The first electric hypercar

Rimac Concept One

(Croatia 17 Feb 15) — If you’re in the market for a million dollar hypercar, your options have never been better. But before you place a deposit with Ferrari, McLaren or Porsche for one of the devastatingly quick La Ferraris, P1s or 918s, you might want to consider a fourth option. And to make this even more interesting, this new pretender – unlike its hybrid rivals – is fully-electric.

If you’ve been to a Formula E race, you’ll have seen one of these eye-catching beauties lapping the track emblazoned with Race Director’s Car logos. If this is the first time you’ve set eyes on the dark blue meanie, the answer you’re looking for is – the Rimac Concept One.

There’s no denying it looks the part, and it goes as well as it looks. With the equivalent of over 1000bhp, the quad-motor driven Concept One sprints to 60mph in just 2.8 seconds and maxes out at 190mph.

The car is the brainchild of Mate Rimac and his design partner Adriano Mudri. Mate is just 27, but has already been building electric cars for 10 years.

“When I was 17 I made my first patent," he recalls. “I was in high school and I had to do my Matura exam and my professor sent me off to a national competition for electronics, which I won. Then they sent me to international competitions, and I won many international awards and made a little bit of money.

“I was totally into electronics and into cars. So as soon as I was able to have my driving license I bought an old BMW with a gas [internal combustion] engine to race. I used this car for drifting, and drag races and circuit races. And then the gas engine blew up and I decided to combine my two passions – electronics and cars. And since Nikola Tesla is from Croatia, I had read a lot about him, about electric motors and I was very fascinated about electric motors and thought that they would be a great source to power a sports car, not just a city car."

Initially the BMW was a bit of a laughing stock among the Croatian racing community, and Rimac admits it suffered from a host of different problems initially. But as he developed the technology, so reliability and performance improved, and pretty soon this ‘silent assassin’ started to beat its V8 and V12-powered rivals.

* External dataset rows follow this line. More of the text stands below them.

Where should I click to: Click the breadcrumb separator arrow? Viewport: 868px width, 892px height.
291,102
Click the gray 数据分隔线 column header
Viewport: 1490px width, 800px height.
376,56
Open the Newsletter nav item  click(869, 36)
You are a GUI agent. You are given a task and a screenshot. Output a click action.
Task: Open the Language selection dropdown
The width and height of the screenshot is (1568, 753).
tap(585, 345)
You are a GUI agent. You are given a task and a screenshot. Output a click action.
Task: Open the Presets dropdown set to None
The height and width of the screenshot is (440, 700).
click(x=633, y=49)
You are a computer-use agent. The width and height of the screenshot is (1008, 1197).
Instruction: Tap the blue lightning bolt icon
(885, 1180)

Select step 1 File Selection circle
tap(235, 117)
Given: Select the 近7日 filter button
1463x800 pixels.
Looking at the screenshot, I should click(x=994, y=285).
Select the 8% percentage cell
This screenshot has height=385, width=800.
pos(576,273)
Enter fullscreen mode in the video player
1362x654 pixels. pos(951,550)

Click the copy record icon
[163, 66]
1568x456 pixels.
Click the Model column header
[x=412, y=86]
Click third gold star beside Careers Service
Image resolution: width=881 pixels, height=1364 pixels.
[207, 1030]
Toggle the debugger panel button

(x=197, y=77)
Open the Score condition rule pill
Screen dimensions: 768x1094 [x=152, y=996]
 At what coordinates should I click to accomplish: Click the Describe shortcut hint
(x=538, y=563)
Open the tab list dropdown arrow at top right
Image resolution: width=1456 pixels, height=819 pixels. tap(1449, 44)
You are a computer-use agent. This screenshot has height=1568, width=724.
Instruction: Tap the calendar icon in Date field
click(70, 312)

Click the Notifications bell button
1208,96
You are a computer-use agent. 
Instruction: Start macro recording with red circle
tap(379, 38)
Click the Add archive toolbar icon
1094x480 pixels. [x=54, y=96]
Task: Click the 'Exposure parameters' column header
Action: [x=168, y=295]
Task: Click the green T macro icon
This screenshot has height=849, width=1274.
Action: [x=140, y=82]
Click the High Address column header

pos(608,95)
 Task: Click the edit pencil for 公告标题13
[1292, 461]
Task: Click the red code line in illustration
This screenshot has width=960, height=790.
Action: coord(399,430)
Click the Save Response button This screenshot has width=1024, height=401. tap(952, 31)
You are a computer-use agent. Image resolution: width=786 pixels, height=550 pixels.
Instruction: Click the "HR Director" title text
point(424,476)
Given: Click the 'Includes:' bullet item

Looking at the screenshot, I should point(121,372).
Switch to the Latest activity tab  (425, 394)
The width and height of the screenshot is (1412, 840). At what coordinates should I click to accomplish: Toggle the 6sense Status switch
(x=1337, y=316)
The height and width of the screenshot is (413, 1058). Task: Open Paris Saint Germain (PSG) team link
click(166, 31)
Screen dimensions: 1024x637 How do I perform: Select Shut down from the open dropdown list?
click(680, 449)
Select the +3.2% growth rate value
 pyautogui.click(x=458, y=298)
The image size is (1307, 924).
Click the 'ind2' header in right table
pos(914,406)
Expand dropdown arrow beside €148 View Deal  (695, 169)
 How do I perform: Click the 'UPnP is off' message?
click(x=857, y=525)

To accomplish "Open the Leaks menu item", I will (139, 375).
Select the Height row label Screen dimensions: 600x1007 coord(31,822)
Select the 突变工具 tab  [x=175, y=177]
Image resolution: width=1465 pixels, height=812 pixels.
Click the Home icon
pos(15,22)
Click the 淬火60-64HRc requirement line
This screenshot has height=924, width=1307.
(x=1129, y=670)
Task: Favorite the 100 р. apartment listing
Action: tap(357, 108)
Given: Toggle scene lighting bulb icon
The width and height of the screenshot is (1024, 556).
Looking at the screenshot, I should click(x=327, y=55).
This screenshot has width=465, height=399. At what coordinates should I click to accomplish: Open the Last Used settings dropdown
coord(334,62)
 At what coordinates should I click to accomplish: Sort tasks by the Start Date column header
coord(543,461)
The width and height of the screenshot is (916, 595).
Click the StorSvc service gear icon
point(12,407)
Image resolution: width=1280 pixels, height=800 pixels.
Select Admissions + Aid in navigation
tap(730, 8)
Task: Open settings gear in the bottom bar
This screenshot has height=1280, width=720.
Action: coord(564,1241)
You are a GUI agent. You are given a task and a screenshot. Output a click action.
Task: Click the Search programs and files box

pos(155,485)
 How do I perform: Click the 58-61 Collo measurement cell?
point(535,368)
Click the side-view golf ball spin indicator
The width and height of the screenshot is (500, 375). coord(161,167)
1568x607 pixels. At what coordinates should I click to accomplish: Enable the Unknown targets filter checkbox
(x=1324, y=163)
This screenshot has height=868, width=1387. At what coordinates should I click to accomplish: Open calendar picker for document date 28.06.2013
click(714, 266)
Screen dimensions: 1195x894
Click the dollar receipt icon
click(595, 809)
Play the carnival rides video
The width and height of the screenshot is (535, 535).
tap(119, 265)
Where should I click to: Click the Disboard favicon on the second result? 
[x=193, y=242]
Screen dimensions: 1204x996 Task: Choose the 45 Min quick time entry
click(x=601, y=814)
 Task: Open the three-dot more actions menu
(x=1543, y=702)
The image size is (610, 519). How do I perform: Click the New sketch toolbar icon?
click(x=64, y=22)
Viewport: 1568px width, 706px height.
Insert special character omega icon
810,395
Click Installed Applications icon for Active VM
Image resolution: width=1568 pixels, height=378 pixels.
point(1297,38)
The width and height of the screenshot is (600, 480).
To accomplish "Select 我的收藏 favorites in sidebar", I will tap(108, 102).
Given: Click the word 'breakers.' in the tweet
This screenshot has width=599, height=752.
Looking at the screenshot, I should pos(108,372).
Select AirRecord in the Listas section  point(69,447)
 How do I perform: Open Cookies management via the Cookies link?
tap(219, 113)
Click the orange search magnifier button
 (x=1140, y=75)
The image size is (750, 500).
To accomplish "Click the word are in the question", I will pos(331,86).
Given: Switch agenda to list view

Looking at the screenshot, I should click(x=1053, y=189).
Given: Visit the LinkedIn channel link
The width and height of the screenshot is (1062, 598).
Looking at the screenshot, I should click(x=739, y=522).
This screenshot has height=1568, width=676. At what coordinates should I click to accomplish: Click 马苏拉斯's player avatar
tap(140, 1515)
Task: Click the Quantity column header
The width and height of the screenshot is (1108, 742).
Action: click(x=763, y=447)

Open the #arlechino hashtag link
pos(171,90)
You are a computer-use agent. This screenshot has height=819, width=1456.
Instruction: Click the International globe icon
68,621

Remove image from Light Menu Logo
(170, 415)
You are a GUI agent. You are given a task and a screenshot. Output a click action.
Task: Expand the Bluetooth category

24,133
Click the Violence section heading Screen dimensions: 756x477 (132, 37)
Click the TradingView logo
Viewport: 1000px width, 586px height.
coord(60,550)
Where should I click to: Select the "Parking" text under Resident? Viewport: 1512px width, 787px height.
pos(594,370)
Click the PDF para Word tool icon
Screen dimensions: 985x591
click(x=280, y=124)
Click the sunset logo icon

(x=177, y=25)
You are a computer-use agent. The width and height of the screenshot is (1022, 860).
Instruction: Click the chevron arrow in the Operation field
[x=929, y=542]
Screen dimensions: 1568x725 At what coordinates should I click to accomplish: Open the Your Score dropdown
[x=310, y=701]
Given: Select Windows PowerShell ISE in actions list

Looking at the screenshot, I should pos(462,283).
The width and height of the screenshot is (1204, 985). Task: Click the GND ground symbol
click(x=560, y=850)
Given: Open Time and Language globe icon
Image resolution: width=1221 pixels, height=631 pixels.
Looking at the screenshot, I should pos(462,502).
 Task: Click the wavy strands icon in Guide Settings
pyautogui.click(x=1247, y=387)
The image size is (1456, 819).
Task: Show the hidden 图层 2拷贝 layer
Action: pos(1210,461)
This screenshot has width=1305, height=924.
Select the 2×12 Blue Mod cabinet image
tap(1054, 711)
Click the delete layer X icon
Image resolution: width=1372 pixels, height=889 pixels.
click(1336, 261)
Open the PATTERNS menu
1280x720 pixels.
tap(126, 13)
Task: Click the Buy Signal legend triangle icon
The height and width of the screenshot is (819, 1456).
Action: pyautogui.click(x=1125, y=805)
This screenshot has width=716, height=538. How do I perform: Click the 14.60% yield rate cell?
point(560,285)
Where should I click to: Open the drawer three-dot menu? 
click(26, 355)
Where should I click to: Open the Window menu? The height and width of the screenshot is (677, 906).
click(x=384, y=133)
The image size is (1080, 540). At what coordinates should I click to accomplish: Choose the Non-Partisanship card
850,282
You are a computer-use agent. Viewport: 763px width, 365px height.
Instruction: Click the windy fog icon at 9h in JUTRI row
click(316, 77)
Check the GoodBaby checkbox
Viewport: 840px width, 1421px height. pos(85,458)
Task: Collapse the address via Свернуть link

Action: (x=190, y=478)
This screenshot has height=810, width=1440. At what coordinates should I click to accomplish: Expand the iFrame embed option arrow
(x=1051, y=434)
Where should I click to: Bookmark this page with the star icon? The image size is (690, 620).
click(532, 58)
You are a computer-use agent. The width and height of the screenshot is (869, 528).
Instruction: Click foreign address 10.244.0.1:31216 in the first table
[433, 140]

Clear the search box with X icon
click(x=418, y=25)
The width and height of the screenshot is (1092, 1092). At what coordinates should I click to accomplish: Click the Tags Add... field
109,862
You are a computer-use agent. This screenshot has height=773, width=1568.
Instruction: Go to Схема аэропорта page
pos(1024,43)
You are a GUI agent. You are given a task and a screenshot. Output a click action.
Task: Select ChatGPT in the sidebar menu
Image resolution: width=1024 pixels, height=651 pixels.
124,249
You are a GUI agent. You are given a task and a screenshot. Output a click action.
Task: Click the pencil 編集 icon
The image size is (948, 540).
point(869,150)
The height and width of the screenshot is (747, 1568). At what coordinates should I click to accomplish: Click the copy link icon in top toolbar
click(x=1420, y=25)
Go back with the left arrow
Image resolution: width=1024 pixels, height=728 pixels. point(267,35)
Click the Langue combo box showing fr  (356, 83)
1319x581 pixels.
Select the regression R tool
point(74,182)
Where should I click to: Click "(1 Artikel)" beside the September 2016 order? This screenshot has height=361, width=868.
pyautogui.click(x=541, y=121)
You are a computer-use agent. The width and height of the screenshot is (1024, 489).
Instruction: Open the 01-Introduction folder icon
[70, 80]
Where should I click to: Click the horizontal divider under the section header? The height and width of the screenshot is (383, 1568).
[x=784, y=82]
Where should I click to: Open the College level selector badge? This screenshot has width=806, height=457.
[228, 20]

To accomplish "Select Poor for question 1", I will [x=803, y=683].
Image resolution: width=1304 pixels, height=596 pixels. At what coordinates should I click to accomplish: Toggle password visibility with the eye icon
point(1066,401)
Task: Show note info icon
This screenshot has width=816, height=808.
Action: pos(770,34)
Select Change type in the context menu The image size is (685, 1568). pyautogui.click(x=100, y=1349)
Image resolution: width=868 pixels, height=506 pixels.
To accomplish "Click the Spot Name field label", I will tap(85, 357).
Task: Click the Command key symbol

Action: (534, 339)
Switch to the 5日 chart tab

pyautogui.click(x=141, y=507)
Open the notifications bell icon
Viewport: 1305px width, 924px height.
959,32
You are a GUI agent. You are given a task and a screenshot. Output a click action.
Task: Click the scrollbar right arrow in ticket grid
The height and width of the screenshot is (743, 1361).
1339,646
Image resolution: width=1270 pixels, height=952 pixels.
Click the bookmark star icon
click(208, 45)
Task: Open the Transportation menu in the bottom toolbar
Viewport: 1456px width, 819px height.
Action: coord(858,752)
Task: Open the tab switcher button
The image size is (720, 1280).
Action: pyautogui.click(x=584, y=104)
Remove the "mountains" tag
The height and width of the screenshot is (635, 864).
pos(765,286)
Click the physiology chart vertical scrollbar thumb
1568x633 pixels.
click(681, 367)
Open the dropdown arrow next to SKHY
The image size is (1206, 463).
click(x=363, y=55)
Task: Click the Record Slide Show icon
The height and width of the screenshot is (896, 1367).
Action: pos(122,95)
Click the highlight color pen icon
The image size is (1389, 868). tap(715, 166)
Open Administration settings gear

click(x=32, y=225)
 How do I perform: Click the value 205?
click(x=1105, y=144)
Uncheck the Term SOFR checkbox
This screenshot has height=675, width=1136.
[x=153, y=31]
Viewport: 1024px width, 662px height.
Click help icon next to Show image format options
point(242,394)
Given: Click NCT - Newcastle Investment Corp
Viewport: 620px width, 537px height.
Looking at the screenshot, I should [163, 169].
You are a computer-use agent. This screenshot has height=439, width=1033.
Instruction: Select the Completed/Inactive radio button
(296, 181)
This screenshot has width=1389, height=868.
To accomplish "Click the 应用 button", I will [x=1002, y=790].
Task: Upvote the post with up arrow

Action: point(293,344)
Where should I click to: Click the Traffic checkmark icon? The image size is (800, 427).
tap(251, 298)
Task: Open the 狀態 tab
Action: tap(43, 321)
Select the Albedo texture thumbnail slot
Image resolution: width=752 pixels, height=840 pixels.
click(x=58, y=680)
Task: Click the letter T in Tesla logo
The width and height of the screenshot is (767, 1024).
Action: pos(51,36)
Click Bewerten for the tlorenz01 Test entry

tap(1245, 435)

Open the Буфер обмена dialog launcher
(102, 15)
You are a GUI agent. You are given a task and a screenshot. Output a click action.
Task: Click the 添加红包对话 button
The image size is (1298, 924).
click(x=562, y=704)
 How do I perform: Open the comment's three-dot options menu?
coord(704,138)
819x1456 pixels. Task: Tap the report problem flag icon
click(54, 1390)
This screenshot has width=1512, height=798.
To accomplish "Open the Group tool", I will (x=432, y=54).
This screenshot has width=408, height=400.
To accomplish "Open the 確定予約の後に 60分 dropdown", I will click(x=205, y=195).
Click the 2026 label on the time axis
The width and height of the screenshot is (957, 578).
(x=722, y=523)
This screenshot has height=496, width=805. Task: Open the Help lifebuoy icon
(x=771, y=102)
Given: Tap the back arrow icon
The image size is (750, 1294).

“In the end I broke five world records with this car for the fastest accelerating electric car, which I still hold," says Rimac.

After meeting designer Mudri at the end of 2010, Rimac set up Rimac Automobili, which is based in Zagreb County in his native Croatia. Having established the company, which supplements the income it receives from the handful of Concept Ones it builds each year by providing R&D services for a number of more established manufacturers, Rimac has ambitious plans to expand its product range significantly over the coming years.

“We are developing new high-volume models," he says. “These will still be sportscars and supercars but higher volume. We want to launch one of the new models next year and every further year we want to launch a new model. And also a large part of our organization is business to business, so we develop cars, batteries, motors, infotainment systems for other companies."

While the Rimac name doesn’t yet carry the cache of Ferrari, McLaren or Porsche, what buyers of their cars get is the absolute cutting-edge in technology. The powertrain of the Concept One reads like something from the forthcoming Star Wars movie franchise reboot rather than the spec sheet from a car brochure.

“We have a very powerful powertrain system. It’s more than 800kW, which is more than 1000bhp," Rimac explains. “This is distributed to four motors, each motor has its own gearbox. In the front we have single-speed gearboxes, in the rear each motor has a two-speed double carbon fiber clutch gearbox, which is very unique.

“We have two-speed transmission on the rear wheels for each side separately, which is unique. In electric cars you normally need to decide between acceleration or top speed when you have a single-speed gearbox. With the four independent drive systems it allows us to have torque vectoring, and this torque vectoring system is in itself traction control and ABS, so we can with the very precise control of each motor – 100 times per second – achieve completely new driving dynamics for the car.

“It’s what we are about, to do things in a new way and to make a better sportscar. Not just to make an electric version of the current sportscars – we really wanted to push the limits and make sportscars better, not just electric."

Of course there’s the elephant in the room. Part of the hypercar ownership experience is the ostentatious soundtrack that accompanies the slightest blip of the throttle. The Rimac cannot compete in this area, but it doesn’t intend to. Much like the Formula E cars that produce a unique sound that you either love or hate, so the Concept One growls away in a manner that’s a sign of things to come, rather than the pinnacle of technologies past.

“It’s very easy to get used to it and when I get into another supercar after mine I feel that they are so much slower because the power is always available, the torque is available whenever you like, you don’t have to worry about gearchanges or which gear you are in before the corner or after the corner," says Rimac, who gets to drive his fabulous creation around Formula E’s bespoke street tracks carrying illustrious passengers such as FIA president Jean Todt.

“When I get into a McLaren or a Ferrari or something like this, the noise and the drama is very impressive but it’s just so much more analogue and you just feel when you are in our car that this is the future, that it is just so much better in every regard, not just in acceleration but the things that you can do with the control system with the torque vectoring – I like to power slide, to drift, to oversteer and the car helps to initiate the drift, to hold the drift, to do exactly what you want, so it’s a completely different level and I think that our car every car enthusiast will like it. Everybody asks me ‘what about the sound?’ It has sound, it’s different, but it’s not that quiet actually!"

But not only is Rimac a hotbed of technical innovation, it’s also considered to be a great place to work. In December 2014, the company was voted the best mid-sized employer in Croatia, following a staff satisfaction survey carried out Moj Posao.

So next time you’re at a Formula E race and you see a stunning blue car on track, what you’re witnessing is a glimpse into the future of not only road car technology, but also of employee/employer relations. And that’s a very positive outlook.